### Stated exercise
Reproduce verbatim the lines of the rows below, starting with the line that contains "The image size" and continuing through the final line of the rows, omitting the pictures.

### Entries provided
— BEGIN —

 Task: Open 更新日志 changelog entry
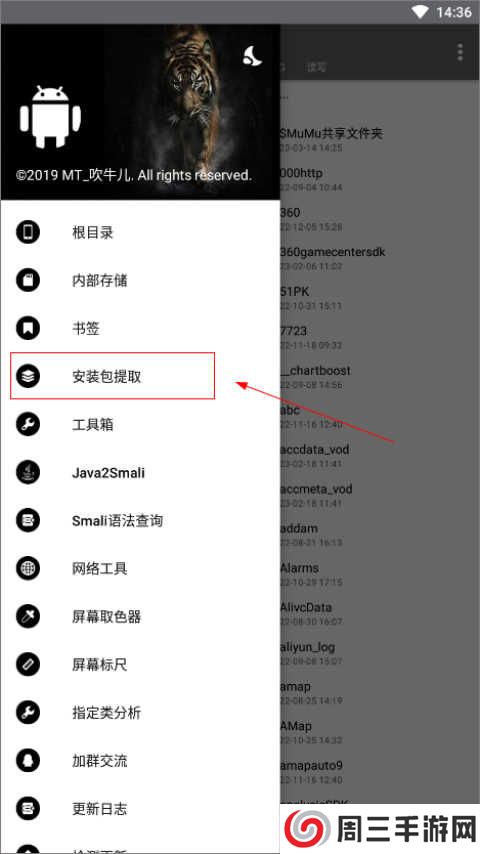tap(140, 808)
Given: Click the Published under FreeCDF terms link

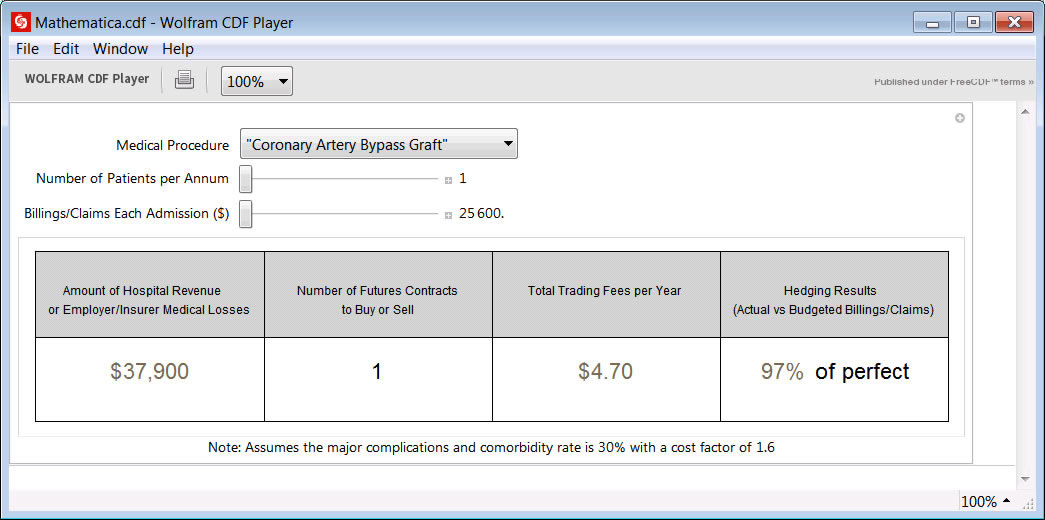Looking at the screenshot, I should click(953, 82).
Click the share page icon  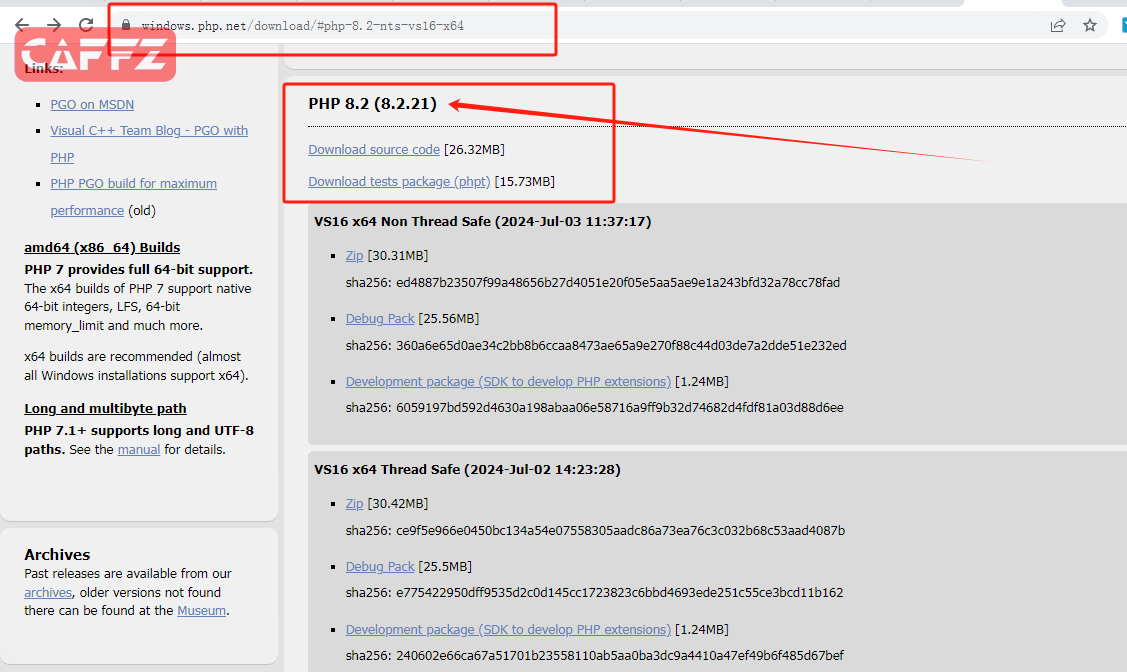pyautogui.click(x=1058, y=25)
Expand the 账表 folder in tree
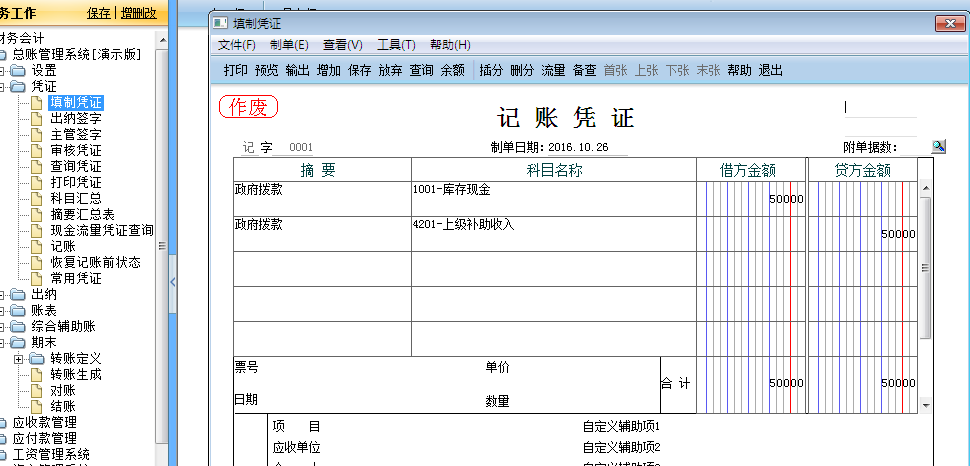970x466 pixels. coord(4,310)
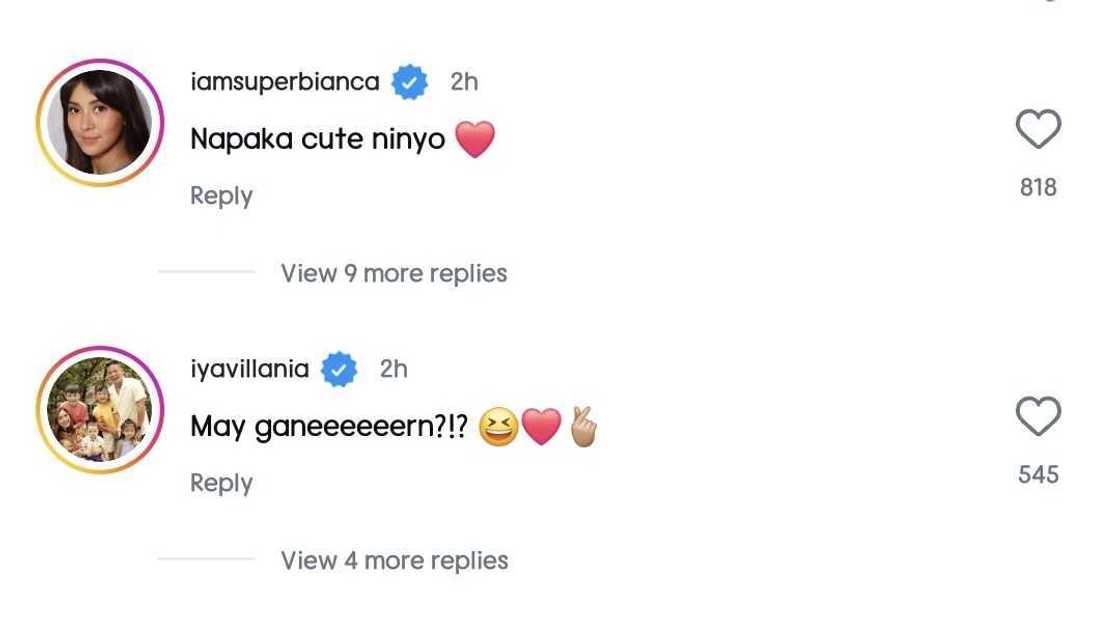Image resolution: width=1120 pixels, height=618 pixels.
Task: Expand replies under iamsuperbianca's comment
Action: click(x=394, y=272)
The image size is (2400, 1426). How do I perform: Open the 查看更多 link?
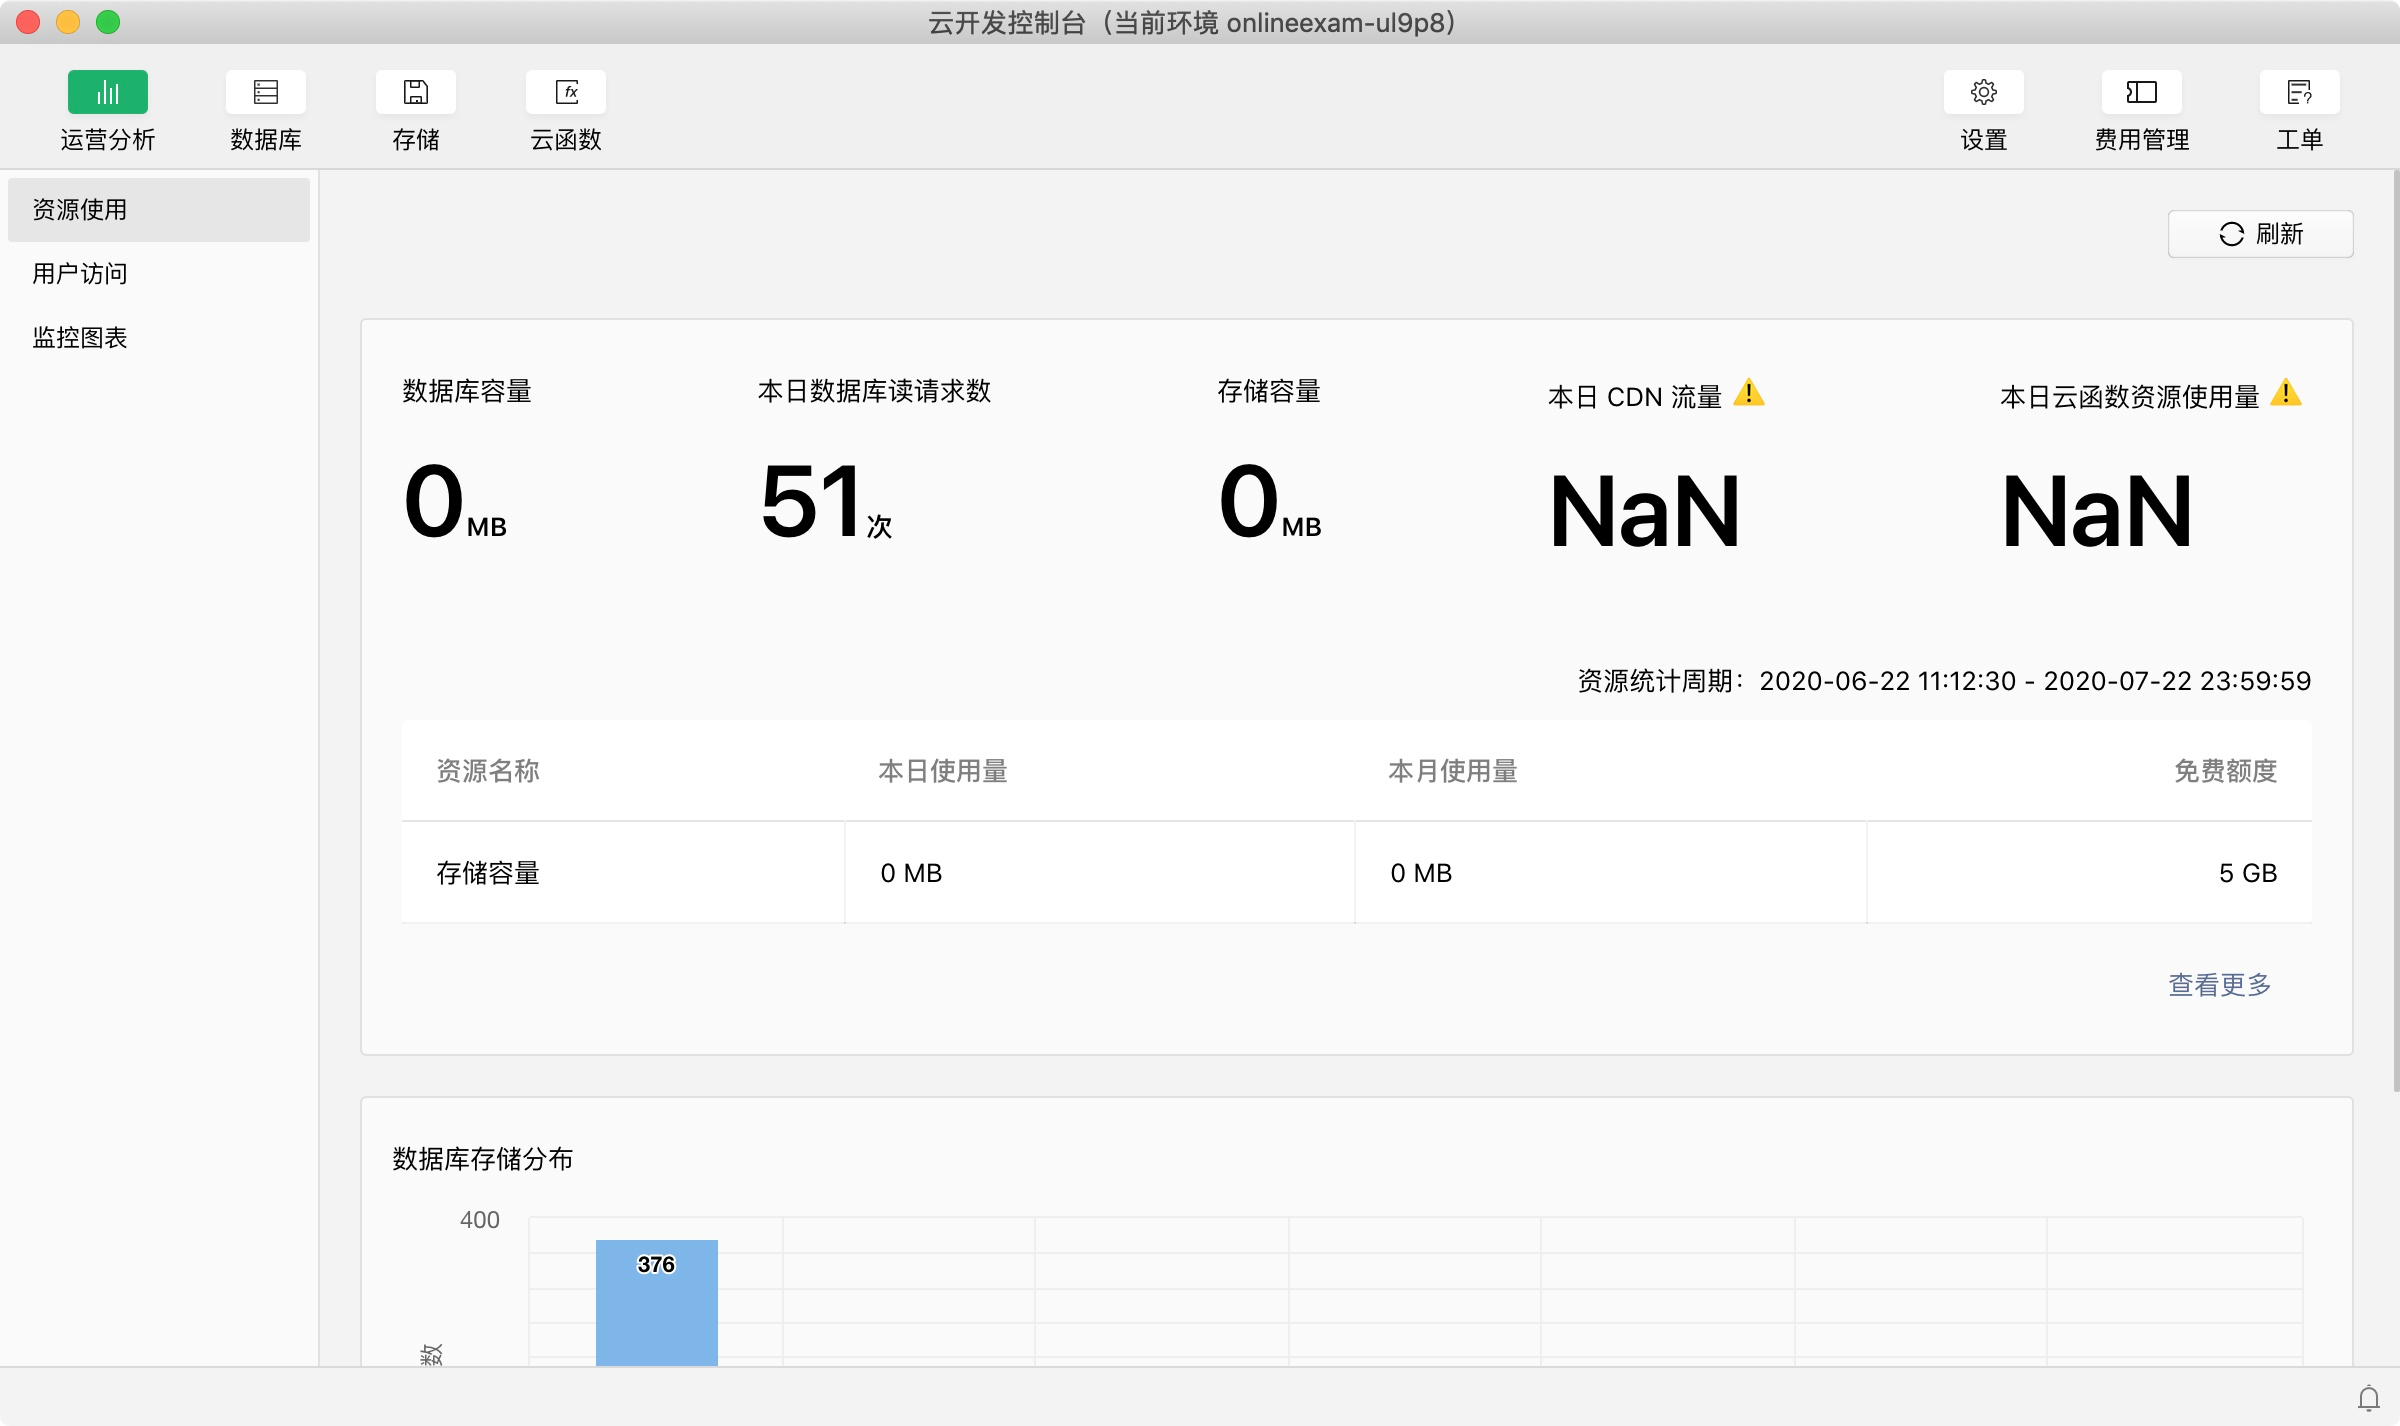click(x=2219, y=985)
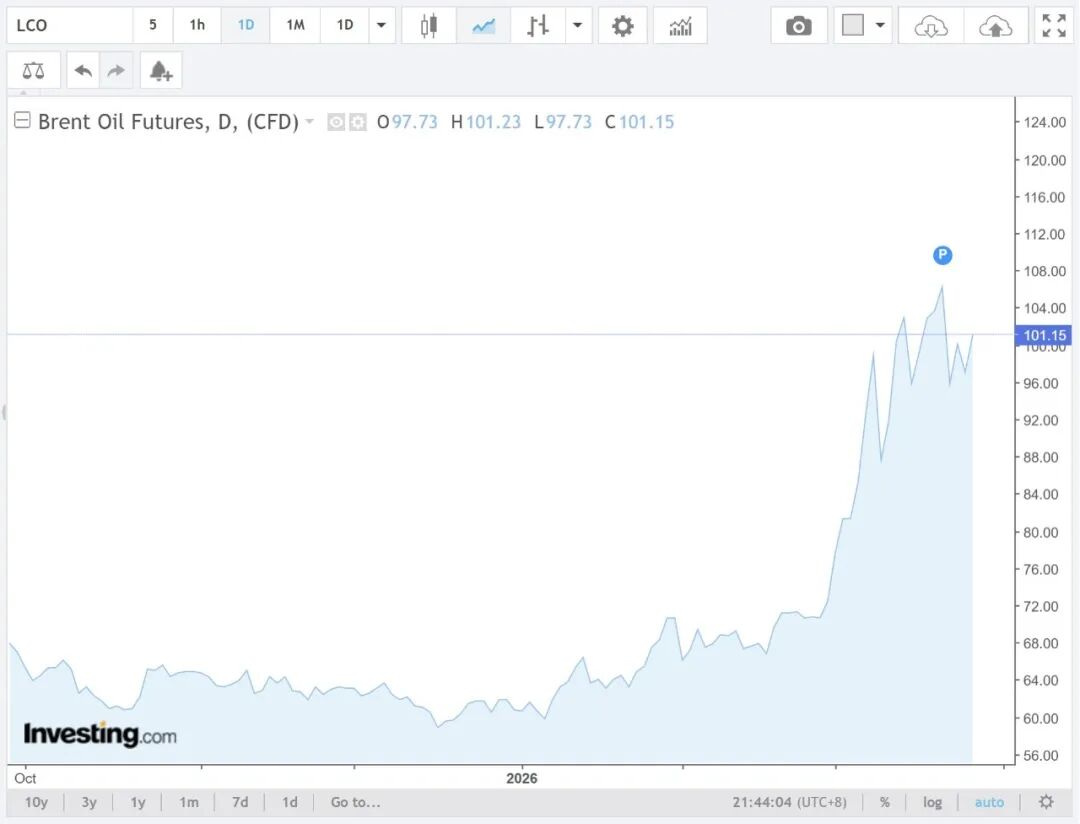Click the save chart cloud upload icon
1080x824 pixels.
(x=995, y=26)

— END —

### Task solution
The image size is (2400, 1426). How do I perform: Open the 查看更多 link?
click(x=2219, y=985)
Click the save chart cloud upload icon
1080x824 pixels.
(x=995, y=26)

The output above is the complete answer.